Hitting the unlock button on my car, my hand was just on the car’s door handle when a figure moved out of the corner of my eye. I gasped slightly gripping the key fob tight and wondering why I’d thought this shit was a good idea.
Why had I used myself as bait?
“Hello, Rain.”
The blood in my veins had turned colder than ice and I slowly turned to see someone still shrouded in darkness.
“M…Matteo?” I couldn’t stop myself from stammering.
The figure finally stepped in closer.
“No, Stizzy,” he replied. “But I’ve been waiting for you…”
He sounded just like the Boy Scout. His voice was low and full of desire just like Matteo’s. But it wasn’t my man. I was disgusted by the person in front of me.
Xander might have been wearing Matteo’s face.
But he wasn’t him.
“I’m going to need you to come with me,” he said before brandishing a gun. “And please don’t scream but I’d hate to tell Mother we had an accident.”
I felt so nauseous at the thought of harm coming to my baby, and my heart was pounding so hard in my chest.
“Why…why do I need to come with you?” I asked.
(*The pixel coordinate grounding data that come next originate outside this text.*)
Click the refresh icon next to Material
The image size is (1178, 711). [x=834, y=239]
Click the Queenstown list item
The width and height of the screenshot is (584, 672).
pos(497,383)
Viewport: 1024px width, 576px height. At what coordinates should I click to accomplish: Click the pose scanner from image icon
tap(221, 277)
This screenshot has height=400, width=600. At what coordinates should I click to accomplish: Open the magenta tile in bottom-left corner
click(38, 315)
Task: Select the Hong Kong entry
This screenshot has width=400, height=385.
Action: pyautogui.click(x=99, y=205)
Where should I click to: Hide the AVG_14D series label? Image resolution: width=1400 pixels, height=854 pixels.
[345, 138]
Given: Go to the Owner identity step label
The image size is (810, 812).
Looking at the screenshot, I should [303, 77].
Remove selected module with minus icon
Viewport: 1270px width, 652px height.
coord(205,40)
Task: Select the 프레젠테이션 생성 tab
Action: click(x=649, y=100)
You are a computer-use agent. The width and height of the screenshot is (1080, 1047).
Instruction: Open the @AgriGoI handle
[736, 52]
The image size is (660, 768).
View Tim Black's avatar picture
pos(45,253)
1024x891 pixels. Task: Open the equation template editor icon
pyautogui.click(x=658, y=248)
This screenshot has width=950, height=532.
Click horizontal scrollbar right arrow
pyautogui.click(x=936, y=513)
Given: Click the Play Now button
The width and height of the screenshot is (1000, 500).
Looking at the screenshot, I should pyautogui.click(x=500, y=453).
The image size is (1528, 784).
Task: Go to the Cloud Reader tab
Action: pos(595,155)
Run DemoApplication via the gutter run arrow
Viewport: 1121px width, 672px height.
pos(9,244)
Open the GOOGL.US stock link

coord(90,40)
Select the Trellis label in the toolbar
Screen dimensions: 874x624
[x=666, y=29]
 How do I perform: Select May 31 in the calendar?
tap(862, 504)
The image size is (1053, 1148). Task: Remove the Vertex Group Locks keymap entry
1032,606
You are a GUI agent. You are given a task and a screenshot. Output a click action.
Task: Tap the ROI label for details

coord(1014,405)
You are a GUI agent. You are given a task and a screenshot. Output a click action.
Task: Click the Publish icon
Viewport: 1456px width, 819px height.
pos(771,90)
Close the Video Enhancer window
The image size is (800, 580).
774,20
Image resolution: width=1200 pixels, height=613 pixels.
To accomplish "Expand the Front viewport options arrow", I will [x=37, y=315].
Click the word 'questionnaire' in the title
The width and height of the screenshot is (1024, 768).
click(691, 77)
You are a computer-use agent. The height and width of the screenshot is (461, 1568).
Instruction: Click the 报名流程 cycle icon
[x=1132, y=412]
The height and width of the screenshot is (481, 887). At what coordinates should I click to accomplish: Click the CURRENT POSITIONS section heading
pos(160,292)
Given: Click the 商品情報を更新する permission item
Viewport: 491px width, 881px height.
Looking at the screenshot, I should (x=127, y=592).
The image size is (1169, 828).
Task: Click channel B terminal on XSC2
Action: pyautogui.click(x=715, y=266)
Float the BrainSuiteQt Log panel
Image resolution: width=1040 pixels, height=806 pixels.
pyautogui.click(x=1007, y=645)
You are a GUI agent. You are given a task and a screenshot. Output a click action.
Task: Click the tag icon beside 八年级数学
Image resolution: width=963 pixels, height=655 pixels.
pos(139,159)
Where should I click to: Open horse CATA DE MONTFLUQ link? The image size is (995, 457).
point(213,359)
A dark chuckle erupted from Xander as he stepped closer and lights from the lamps in the parking lot shined across his face.
Sinister.
“It’s simple…you’re growing something my mother wants and what she wants, she gets…” He shrugged.
“I won’t let you hurt my baby,” I said firmly.
“Be a good girl, and come with me now,” his lips turned into a cruel smile as he pulled me in close.
I didn’t get to think another thought, or utter another word before he was slamming something into the side of my neck. I slipped into a darkness, my mind hollering out for Matteo.
Somewhere, far away, I thought I heard him call out to me.
Chapter 27
Matteo
Inside the tank, my mind was as quiet as the inside of a library. My Corsican seemed to be dormant. Dreams were nonexistent and I had no access to my ability to move into other’s dreams. I merely drifted in the water, with a breathing apparatus strapped to my face, my eyes fixated on the world outside of the tank.
Time seemed to stretch endlessly as I waited. I couldn’t tell time and had no idea how long I’d been floating. How long I’d been placed here to be studied?
All I could do was wait.
Occasionally a scientist would walk by and write something down. I could see their key cards emblazoned with my mother’s symbol.
They would stay only for a moment and I realized they were afraid, jittery. It didn’t matter, I just needed to get out of this tank and get my hands on one of those fucking cards.
Every few days they took me out of the tank to run tests- blood work, scans, and other exams. I endured all of this with one thing in mind.
I needed to keep my family safe.
Mason, Carmine, Cody, and Asher would be off limits, no harm would come to them as long as our mother could study us.